Work task: Filter the lines below, copying only those with the string "Expand".

[Records excerpted from a collection]
------------------------

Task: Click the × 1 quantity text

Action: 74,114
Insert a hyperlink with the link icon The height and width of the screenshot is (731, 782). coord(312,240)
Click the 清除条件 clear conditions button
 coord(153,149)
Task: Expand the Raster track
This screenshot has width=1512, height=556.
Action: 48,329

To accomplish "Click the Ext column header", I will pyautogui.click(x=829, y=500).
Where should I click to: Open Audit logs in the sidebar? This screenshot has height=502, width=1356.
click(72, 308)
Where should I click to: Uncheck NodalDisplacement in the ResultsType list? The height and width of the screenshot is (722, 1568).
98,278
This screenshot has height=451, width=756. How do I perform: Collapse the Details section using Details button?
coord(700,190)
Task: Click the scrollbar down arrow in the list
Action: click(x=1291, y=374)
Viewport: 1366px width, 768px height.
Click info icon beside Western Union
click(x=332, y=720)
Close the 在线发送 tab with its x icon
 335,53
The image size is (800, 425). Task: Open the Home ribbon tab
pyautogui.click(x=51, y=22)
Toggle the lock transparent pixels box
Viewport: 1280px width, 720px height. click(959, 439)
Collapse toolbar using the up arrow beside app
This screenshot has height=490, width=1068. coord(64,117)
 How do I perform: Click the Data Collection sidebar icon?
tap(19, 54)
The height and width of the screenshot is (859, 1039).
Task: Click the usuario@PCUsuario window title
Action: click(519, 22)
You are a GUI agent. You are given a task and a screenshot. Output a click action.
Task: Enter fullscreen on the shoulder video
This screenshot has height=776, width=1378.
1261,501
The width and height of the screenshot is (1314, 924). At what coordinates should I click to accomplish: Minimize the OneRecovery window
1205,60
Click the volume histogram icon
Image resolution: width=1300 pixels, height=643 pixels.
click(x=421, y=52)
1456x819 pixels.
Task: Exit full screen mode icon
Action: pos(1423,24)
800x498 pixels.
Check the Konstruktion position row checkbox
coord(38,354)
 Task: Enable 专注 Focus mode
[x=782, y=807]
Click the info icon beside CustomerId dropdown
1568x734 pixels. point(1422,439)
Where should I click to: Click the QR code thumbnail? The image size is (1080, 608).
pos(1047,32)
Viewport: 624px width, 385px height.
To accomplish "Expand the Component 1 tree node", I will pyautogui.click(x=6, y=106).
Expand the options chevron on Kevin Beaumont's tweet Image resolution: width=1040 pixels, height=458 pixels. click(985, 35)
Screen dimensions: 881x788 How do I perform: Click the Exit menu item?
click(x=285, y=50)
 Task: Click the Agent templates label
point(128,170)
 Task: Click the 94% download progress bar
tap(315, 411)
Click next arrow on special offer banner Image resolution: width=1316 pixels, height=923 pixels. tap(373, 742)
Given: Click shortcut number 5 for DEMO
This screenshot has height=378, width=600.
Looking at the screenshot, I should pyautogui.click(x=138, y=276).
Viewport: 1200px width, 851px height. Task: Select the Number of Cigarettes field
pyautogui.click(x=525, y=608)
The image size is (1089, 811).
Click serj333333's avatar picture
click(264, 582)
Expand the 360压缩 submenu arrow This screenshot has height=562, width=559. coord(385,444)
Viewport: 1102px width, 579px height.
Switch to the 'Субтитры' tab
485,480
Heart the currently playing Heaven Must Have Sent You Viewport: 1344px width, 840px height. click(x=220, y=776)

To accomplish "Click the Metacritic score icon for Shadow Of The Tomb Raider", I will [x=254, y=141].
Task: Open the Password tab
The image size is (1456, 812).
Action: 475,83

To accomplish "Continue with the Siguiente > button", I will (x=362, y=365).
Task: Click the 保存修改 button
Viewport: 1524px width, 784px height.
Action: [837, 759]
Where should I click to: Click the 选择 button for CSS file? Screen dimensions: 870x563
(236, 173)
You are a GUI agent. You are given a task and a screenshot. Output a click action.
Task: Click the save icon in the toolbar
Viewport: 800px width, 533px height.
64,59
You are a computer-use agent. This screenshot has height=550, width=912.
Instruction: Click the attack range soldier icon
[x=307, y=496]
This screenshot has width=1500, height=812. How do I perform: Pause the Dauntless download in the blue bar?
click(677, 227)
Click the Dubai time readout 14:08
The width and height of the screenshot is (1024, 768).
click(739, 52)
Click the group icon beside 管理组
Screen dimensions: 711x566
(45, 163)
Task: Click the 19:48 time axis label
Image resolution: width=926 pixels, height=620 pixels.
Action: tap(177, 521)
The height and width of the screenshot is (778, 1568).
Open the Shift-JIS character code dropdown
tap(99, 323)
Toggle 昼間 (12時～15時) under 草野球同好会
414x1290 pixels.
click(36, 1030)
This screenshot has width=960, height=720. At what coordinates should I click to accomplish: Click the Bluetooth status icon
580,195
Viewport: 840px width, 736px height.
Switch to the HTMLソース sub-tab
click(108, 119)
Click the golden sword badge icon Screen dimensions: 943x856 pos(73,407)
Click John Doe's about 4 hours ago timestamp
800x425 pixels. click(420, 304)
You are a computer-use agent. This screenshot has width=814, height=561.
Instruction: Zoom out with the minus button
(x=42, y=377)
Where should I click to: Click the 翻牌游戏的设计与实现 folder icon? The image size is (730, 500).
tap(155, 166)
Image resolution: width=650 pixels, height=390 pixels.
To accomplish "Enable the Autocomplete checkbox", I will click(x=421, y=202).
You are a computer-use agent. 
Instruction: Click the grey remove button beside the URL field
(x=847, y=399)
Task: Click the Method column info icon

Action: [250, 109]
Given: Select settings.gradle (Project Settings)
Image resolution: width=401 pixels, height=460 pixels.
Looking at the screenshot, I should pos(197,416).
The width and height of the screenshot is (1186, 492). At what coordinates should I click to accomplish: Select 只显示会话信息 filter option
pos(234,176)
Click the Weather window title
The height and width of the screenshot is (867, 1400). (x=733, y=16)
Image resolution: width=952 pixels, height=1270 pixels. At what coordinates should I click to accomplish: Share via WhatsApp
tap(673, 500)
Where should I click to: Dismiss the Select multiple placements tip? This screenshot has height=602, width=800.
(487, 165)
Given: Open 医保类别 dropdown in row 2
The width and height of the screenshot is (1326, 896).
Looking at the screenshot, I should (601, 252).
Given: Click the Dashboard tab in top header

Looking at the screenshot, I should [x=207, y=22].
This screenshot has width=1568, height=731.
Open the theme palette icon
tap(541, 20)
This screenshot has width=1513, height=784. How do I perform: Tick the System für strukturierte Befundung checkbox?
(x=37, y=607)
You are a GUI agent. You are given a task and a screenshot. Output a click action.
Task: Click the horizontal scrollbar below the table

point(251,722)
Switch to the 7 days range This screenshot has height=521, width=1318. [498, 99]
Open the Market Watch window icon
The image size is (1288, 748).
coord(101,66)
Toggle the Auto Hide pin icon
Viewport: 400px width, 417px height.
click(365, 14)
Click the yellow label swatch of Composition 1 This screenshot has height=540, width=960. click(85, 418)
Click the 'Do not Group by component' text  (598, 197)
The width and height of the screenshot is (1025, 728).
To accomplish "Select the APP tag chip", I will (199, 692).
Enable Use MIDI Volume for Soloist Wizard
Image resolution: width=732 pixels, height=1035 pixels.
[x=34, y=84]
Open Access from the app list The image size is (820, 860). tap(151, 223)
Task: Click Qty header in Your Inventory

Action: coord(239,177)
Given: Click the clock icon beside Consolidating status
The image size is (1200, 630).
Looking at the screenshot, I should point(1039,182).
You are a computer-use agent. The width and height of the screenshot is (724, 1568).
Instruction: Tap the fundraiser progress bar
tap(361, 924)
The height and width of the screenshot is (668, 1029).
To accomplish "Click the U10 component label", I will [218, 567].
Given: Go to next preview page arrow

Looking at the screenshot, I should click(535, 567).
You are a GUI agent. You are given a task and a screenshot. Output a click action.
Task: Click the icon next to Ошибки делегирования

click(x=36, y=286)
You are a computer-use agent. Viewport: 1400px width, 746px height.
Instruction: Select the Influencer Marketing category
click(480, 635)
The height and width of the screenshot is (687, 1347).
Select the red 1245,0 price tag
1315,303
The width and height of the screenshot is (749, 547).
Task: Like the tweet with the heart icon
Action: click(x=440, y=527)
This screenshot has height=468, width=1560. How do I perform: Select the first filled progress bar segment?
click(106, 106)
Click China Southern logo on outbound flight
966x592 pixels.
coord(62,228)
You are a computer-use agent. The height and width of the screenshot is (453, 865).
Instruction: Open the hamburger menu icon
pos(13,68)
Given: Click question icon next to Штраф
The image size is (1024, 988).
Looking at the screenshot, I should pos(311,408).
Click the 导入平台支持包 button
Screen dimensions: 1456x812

------------------------

Answer box:
Task: Expand the Raster track
To accomplish "Expand the Component 1 tree node", I will pyautogui.click(x=6, y=106).
Expand the options chevron on Kevin Beaumont's tweet Image resolution: width=1040 pixels, height=458 pixels. click(985, 35)
Expand the 360压缩 submenu arrow This screenshot has height=562, width=559. coord(385,444)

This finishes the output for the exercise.